Na jakiej podstawie prawnej serwis przetwarza nasze dane? Warto wiedzieć, że gromadzi, wykorzystuje i udostępnia on informacje w zakresie wymaganym do wypełnienia Regulaminu. Użytkownicy powinni jednak być świadomi, że RODO dało im nowe prawa. Dzięki unijnemu rozporządzeniu Instagram tak, jak inne podlegające temu aktowi podmioty, zobowiązany jest do umożliwienia użytkownikom dostępu do swoich danych, korygowania ich, przenoszenia lub usunięcia. Jednak każdy, kto choć raz chciał wygenerować plik z takimi informacjami wie, że nie jest to proste. Przysługuje nam również prawo do sprzeciwu i ograniczenia przetwarzania danych.
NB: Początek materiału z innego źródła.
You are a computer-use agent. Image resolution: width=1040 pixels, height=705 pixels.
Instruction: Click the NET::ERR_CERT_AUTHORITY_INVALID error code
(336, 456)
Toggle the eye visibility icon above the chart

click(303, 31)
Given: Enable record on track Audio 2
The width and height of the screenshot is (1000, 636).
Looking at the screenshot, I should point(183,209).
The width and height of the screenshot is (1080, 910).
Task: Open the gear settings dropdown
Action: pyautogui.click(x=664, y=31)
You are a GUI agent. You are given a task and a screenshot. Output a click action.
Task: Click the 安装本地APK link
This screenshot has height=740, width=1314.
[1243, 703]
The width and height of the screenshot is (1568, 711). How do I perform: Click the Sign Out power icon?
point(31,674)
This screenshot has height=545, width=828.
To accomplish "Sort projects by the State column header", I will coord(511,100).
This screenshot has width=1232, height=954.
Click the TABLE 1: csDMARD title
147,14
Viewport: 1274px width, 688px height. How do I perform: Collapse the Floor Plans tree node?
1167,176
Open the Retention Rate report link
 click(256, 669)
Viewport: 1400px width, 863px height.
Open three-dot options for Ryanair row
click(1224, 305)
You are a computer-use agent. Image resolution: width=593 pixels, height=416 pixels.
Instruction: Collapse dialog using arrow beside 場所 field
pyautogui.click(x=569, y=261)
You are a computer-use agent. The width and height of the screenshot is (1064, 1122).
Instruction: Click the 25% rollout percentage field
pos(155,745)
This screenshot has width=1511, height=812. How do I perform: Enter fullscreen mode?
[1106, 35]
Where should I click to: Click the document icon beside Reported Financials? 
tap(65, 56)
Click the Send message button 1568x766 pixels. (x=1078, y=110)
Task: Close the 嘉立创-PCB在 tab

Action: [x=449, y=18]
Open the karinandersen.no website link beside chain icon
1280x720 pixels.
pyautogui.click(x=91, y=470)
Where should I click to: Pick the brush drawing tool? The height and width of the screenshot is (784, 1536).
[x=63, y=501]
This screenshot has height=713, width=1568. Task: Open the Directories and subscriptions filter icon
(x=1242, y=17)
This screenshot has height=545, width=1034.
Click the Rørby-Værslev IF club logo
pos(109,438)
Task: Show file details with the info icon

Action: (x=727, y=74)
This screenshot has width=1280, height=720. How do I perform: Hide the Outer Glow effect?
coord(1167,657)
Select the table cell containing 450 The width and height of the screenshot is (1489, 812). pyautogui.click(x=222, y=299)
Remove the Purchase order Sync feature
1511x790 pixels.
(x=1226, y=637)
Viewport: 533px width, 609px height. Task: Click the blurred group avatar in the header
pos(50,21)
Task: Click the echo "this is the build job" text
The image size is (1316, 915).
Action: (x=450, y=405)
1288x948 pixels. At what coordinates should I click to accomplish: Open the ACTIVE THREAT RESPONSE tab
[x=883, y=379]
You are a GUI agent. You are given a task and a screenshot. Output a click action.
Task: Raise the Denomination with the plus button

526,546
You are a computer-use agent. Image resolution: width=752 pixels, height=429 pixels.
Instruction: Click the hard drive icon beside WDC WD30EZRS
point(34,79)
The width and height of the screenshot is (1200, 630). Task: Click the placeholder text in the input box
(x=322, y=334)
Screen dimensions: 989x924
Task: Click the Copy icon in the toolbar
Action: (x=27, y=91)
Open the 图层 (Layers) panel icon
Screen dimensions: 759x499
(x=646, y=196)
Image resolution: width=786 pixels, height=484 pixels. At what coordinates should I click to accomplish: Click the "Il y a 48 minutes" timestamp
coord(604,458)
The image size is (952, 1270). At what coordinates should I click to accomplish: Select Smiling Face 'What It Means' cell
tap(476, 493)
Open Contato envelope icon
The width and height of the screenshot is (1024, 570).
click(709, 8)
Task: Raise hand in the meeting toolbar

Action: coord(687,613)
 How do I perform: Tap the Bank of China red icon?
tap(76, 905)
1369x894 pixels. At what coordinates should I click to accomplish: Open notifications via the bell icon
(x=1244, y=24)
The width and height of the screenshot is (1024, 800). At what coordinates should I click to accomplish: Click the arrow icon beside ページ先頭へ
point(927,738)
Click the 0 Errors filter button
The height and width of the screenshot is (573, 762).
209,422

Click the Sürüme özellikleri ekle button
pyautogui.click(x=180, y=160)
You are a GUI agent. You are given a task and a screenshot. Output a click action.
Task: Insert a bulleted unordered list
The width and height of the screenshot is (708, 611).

Jest ono o tyle istotne, dopuszcza cofnięcie zgody na dalsze wykorzystywanie naszych informacji do celów marketingu bezpośredniego.

A jak jest w przypadku usunięcia konta na Instagramie? Czy nasze dane faktycznie znikają? Tutaj sytuacja jest nieco bardziej skomplikowana. Serwis społecznościowy powinien przechowywać nasze informacje tylko wtedy, gdy świadczone są usługi. W każdej chwili mamy możliwość usunięcia wybranych elementów naszej historii, jak np. zapytań w wyszukiwarce. Jednak jego zapis zostanie usunięty dopiero po 6 miesiącach – wskazuje Joanna Ożóg, ODO 24. W momencie, gdy zdecydujemy się na całkowite opuszczenie społeczności Instagrama nasze konto powinno zostać skasowane, w tym treści, takie jak zdjęcia i zmiany statusu. Jednak szczegółów, które zostały udostępnione przez innych użytkowników usunąć się nie da. Dlatego zawsze warto zastanowić się co chcemy opublikować, ponieważ może zostać to w sieci na dłużej – dodaje.